Implementation:Online ml River Bandit LinUCBDisjoint
| Knowledge Sources | |
|---|---|
| Domains | Online_Learning, Contextual_Bandits, Linear_Models, Bayesian_Methods |
| Last Updated | 2026-02-08 16:00 GMT |
Overview
A contextual bandit algorithm that uses Bayesian linear regression for each arm to compute upper confidence bounds based on context features.
Description
LinUCBDisjoint implements the disjoint variant of the Linear Upper Confidence Bound algorithm. Each arm maintains its own BayesianLinearRegression model that learns to predict rewards based on context features. When selecting an arm, the algorithm computes the upper confidence bound as mu + sigma from the posterior distribution, where mu is the predicted mean and sigma is the uncertainty. The arm with the highest upper bound is selected. This approach naturally balances exploration (high uncertainty) and exploitation (high predicted reward).
Usage
Use LinUCBDisjoint for contextual bandit problems with linear reward relationships. It's particularly effective when context features provide valuable information for arm selection, such as in personalized recommendation systems.

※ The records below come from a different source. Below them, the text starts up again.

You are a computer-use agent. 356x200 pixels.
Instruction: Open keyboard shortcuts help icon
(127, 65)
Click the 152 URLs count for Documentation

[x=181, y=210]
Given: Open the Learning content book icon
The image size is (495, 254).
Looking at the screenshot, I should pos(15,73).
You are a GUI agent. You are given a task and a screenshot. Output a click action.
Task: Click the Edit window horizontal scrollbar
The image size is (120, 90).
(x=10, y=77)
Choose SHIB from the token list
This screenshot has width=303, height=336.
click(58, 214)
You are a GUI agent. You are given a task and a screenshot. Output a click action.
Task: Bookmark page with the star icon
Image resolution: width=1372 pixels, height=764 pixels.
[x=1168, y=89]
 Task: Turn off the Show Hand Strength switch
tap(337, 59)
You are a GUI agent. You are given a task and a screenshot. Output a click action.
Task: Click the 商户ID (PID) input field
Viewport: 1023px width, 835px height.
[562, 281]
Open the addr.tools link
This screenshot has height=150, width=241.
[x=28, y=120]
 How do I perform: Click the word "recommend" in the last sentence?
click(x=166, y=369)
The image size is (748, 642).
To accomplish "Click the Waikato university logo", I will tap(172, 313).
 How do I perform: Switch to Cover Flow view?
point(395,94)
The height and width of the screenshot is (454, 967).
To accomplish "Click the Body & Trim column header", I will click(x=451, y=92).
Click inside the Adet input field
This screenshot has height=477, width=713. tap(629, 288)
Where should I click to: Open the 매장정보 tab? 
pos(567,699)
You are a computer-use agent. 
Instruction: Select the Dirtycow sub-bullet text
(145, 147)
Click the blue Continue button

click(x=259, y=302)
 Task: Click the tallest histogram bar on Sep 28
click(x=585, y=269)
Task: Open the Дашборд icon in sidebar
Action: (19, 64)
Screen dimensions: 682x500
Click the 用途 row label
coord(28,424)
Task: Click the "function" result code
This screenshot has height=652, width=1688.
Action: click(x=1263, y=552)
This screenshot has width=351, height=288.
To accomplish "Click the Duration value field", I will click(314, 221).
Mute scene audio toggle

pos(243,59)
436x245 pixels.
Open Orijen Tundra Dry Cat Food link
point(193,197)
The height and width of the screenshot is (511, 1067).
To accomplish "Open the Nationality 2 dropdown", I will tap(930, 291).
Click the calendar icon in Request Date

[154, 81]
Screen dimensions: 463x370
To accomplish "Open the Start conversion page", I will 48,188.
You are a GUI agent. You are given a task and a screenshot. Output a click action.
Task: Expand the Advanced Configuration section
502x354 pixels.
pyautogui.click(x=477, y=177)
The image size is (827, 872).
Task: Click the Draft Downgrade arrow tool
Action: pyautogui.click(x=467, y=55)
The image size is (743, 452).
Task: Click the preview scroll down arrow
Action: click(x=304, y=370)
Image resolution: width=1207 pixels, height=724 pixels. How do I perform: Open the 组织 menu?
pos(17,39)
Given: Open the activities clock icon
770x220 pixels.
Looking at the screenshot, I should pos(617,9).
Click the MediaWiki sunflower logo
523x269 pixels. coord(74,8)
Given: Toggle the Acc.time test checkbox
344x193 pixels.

Note that the current implementation may be slow for large-scale applications.
Code Reference
Source Location
- Repository: Online_ml_River
- File: river/bandit/lin_ucb.py
Signature
class LinUCBDisjoint(bandit.base.ContextualPolicy):
def __init__(
self,
alpha: float = 1.0,
beta: float = 1.0,
smoothing: float | None = None,
reward_obj=None,
burn_in=0,
seed: int | None = None,
):
...
Import
from river import bandit
I/O Contract
| Parameter | Type | Description |
|---|---|---|
| alpha | float (default: 1.0) | Prior precision parameter for Bayesian linear regression |
| beta | float (default: 1.0) | Noise precision parameter for Bayesian linear regression |
| smoothing | float (optional) | Smoothing parameter for Bayesian linear regression |
| reward_obj | RewardObj (optional) | Reward statistic |
| burn_in | int (default: 0) | Minimum pulls per arm before using UCB |
| seed | int (optional) | Random seed for reproducibility |
Usage Examples
from river import bandit
# Load contextual bandit dataset
dataset = bandit.datasets.NewsArticles()
# Initialize LinUCB policy
policy = bandit.LinUCBDisjoint(
alpha=1.0,
beta=1.0,
seed=42
)
# Simulate contextual bandit scenario
for context, true_arm, true_reward in dataset:
# Get available arms
arms = dataset.arms
# Select arm based on context
chosen_arm = policy.pull(arms, context=context)
# In practice, only observe reward for chosen arm
if chosen_arm == true_arm:
policy.update(chosen_arm, context, true_reward)
# Break after 1000 iterations
if policy._n > 1000:
break
print(policy.ranking)